Recogí un caracol que caminaba por la baranda de mi balcón. Lo metí en una caja de zapatos con agujeritos del tamaño justo para que entrara un poco de aire, pero no tan grandes como para que pudiera escaparse.

Por las noches, no me dejaban dormir sus gritos. Pedía que lo saque, decía que no tenía espacio para moverse ahí adentro. Decía que extrañaba el sol, que tenía hambre.

Le puse algunas hojas de lechuga, creo que los caracoles comen eso. Pero no lo dejé salir. Cuando gritaba que extrañaba moverse libremente, yo le contestaba que se movía tan lento que era lo mismo estar adentro o afuera. El mejor argumento que tenía era que extrañaba la luz del sol, pero a eso lo pude solucionar cuando lo metí en una caja de cristal.
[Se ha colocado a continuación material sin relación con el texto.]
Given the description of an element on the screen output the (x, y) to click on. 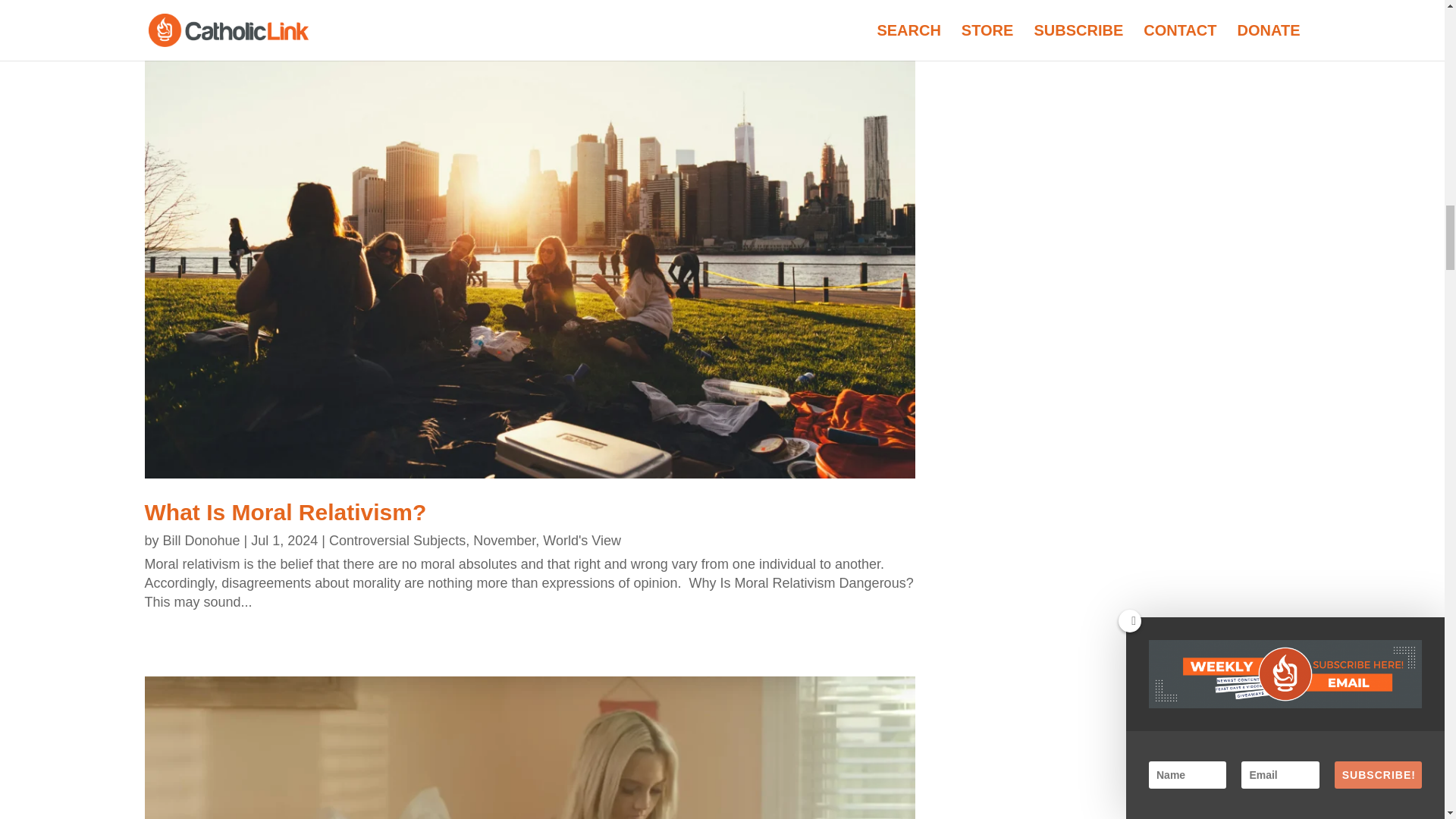
Posts by Bill Donohue (201, 539)
World's View (582, 539)
November (504, 539)
Controversial Subjects (397, 539)
What Is Moral Relativism? (285, 511)
Bill Donohue (201, 539)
A medida que se acostumbró a estar encerrado, el caracol se quejó cada vez menos. Hasta que, al final, se quedó completamente en silencio. Pensé que se había muerto, porque ya tampoco se movía dentro de la caja, y entonces le tiré sal para comprobarlo.

Gritó de dolor mientras se quemaba, sufrió un tormento muy agudo por un largo rato y, cuando vi que su carne ya estaba licuada y cocinada por la sal, me lo comí.